What you will do: Find the line that holds "Instruction: Click the Transfer column header" in the material below. Output that line and each one after it exactly, but not the pictures.

Extracted information:
_ _ _ _
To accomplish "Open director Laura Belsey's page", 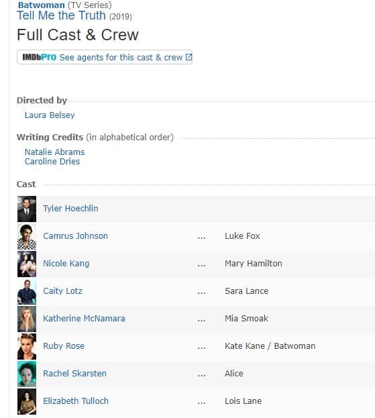I will click(x=50, y=115).
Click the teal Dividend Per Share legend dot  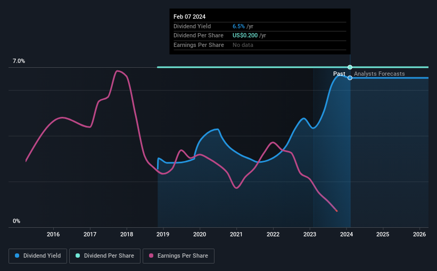pyautogui.click(x=78, y=256)
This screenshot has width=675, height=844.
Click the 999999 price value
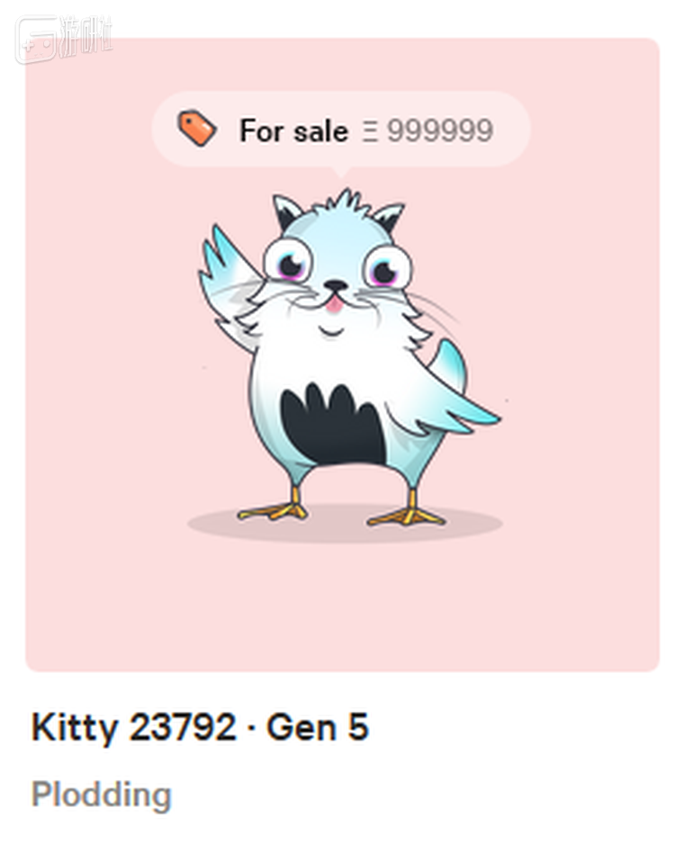[x=440, y=130]
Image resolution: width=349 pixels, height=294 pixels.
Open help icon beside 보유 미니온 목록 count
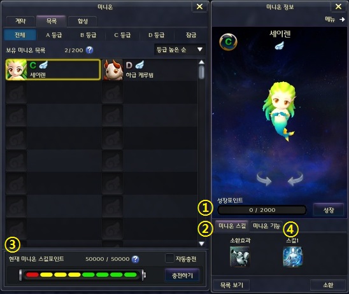89,50
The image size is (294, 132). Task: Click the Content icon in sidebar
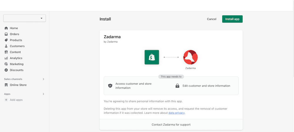coord(6,52)
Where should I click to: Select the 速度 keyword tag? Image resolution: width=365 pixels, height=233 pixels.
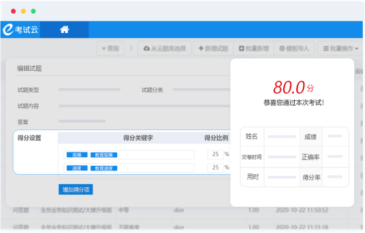coord(77,168)
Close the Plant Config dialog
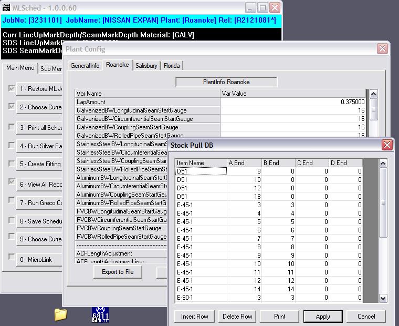This screenshot has width=399, height=326. [x=382, y=49]
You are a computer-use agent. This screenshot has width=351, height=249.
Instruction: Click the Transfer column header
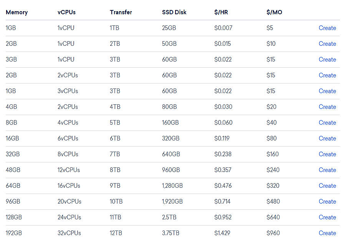pos(121,12)
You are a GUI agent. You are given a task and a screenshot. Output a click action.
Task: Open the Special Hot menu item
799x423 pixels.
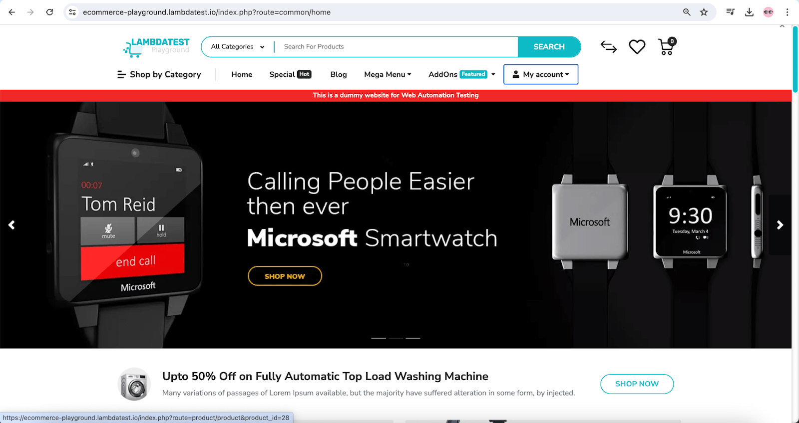[290, 74]

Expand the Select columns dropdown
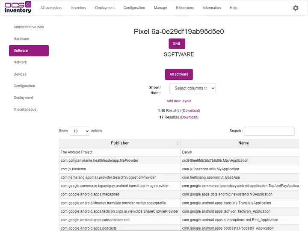(193, 88)
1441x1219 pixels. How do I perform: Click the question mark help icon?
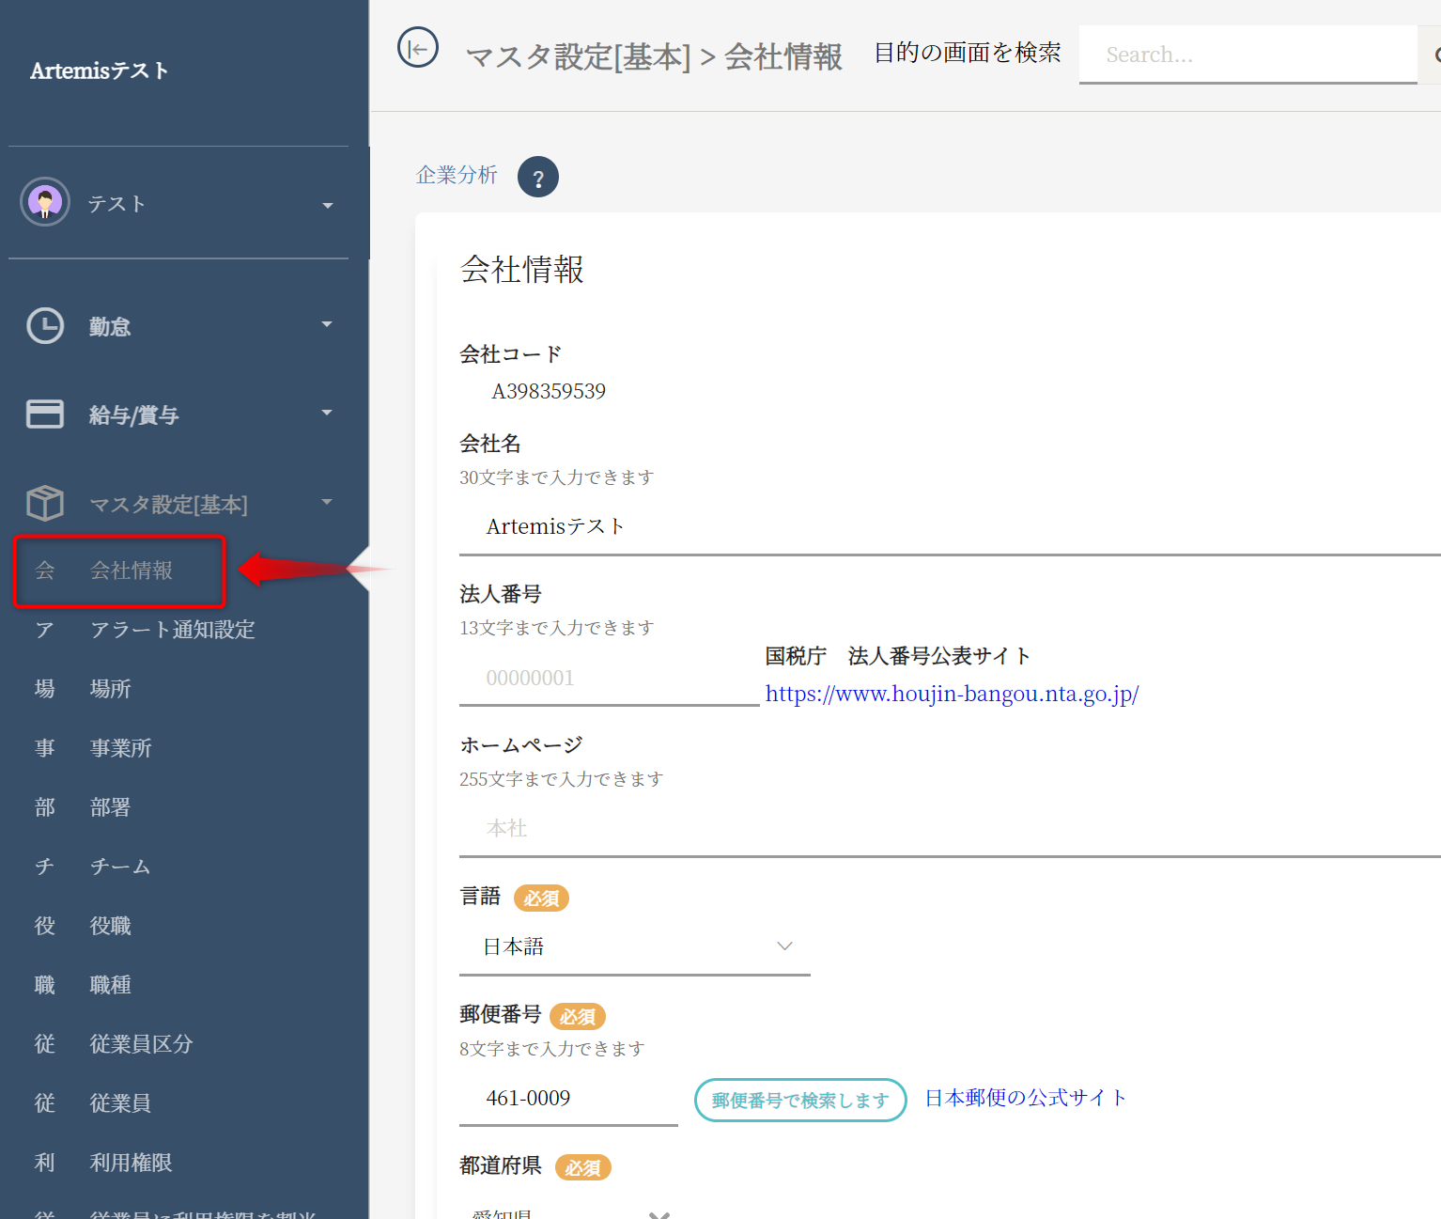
_ _ _ _
Answer space:
Instruction: Click the Transfer column header
pos(121,12)
You are a GUI agent. You are given a task and a screenshot. Output a click action.
Task: Open the Special Hot menu item
799x423 pixels.
[290, 74]

Expand the Select columns dropdown
(193, 88)
1441x1219 pixels. How do I perform: Click the question mark help icon?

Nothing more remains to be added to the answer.